While our present study concerned the mouse nuclear receptors and FOXO1, we also examined and confirmed that FOXO1 coactivated human CAR while the human receptor repressed FOXO1 (data not shown). It has been known for many years that diabetes elevates the activity of hepatic drug metabolism in humans. Moreover, PB was clinically used in diabetic patients to decrease their plasma glucose (20). The CAR and PXR response elements, such as PBREM and XREM, are conserved in many human genes, such as CYP2B6 (47), CYP3A4 (5), and UGT1A1 (45).

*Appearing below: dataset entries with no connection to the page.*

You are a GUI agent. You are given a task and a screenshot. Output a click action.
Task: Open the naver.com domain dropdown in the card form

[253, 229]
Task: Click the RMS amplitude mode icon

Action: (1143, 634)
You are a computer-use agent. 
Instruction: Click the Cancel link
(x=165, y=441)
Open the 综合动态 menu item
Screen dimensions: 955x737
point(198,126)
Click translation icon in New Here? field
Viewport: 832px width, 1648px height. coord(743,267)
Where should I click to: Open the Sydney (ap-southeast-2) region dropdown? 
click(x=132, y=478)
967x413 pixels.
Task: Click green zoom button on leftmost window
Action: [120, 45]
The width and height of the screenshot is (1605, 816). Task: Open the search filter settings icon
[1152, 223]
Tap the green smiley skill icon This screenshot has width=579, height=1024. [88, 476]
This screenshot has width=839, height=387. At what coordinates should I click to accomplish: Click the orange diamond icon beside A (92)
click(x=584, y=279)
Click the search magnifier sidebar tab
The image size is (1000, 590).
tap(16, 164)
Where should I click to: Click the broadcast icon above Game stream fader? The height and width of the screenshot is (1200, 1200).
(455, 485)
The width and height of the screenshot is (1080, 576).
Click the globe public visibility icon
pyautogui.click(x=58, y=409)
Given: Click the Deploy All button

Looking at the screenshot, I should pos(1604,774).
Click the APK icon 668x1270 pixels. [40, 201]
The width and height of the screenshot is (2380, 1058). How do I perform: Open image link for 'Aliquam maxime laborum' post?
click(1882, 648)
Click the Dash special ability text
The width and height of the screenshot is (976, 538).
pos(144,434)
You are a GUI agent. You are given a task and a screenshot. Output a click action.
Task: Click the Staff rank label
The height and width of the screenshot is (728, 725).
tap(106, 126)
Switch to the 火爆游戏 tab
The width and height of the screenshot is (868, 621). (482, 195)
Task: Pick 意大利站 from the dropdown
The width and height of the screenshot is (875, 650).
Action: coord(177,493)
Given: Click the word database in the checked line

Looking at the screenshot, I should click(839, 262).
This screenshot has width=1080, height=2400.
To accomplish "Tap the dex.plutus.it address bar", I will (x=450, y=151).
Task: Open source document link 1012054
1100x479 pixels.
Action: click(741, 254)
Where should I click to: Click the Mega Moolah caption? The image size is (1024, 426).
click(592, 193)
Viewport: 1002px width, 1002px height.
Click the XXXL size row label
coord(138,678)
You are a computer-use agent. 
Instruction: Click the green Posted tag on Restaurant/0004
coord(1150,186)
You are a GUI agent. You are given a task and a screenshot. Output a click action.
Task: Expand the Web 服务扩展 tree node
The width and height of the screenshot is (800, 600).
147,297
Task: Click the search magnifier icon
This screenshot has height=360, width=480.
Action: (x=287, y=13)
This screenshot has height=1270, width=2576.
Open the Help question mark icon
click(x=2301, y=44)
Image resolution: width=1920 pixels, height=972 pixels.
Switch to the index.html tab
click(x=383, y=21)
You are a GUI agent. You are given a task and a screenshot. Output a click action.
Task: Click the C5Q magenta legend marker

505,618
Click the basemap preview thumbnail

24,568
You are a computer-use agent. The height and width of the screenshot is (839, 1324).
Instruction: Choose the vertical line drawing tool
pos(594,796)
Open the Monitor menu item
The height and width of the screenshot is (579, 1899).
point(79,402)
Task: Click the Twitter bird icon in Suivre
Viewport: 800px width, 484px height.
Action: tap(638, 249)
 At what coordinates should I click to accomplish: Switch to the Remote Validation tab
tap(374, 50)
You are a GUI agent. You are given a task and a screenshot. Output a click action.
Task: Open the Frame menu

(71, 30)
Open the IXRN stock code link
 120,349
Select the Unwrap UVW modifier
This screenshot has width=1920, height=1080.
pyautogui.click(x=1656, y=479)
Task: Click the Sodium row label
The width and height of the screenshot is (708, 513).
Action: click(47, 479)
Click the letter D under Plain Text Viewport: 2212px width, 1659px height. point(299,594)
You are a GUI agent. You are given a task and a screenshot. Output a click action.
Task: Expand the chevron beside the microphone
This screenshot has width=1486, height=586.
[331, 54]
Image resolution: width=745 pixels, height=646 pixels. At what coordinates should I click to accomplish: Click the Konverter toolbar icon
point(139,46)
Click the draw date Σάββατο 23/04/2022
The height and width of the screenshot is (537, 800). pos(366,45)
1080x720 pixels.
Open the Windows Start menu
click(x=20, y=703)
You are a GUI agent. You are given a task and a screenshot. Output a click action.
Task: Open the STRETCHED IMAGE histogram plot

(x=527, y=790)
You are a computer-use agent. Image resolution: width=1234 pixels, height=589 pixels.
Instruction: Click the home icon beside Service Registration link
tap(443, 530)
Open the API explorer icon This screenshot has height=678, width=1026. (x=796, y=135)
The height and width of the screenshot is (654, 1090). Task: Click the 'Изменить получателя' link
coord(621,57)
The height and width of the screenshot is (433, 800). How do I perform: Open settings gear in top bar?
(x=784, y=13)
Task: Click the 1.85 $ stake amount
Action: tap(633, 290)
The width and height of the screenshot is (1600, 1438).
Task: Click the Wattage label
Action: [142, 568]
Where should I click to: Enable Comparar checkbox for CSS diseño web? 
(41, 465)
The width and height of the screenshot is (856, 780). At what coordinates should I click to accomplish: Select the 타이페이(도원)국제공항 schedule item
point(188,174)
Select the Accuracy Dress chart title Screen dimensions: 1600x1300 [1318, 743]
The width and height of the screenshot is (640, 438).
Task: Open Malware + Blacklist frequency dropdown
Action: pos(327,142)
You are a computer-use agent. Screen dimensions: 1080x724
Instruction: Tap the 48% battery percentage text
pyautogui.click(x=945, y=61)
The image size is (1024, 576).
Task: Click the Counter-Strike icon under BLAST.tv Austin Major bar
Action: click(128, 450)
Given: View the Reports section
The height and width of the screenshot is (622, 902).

Although a physiological implication of this cross-talk regulation remains only speculative at the moment, one possible scenario may be to balance NADPH and NADH consumption. Insulin acts to decrease NADPH consumption by drug metabolism, while drugs act to repress gluconeogenesis to increase NADPH supply for drug metabolism. NADPH is an essential electron donor for cytochrome P450-dependent monooxygenase activity. The concept of reciprocal coregulation by CAR or PXR and FOXO1 may have clinical implications in the understanding of disease prevention, drug-drug interactions, and the development of better drug treatments.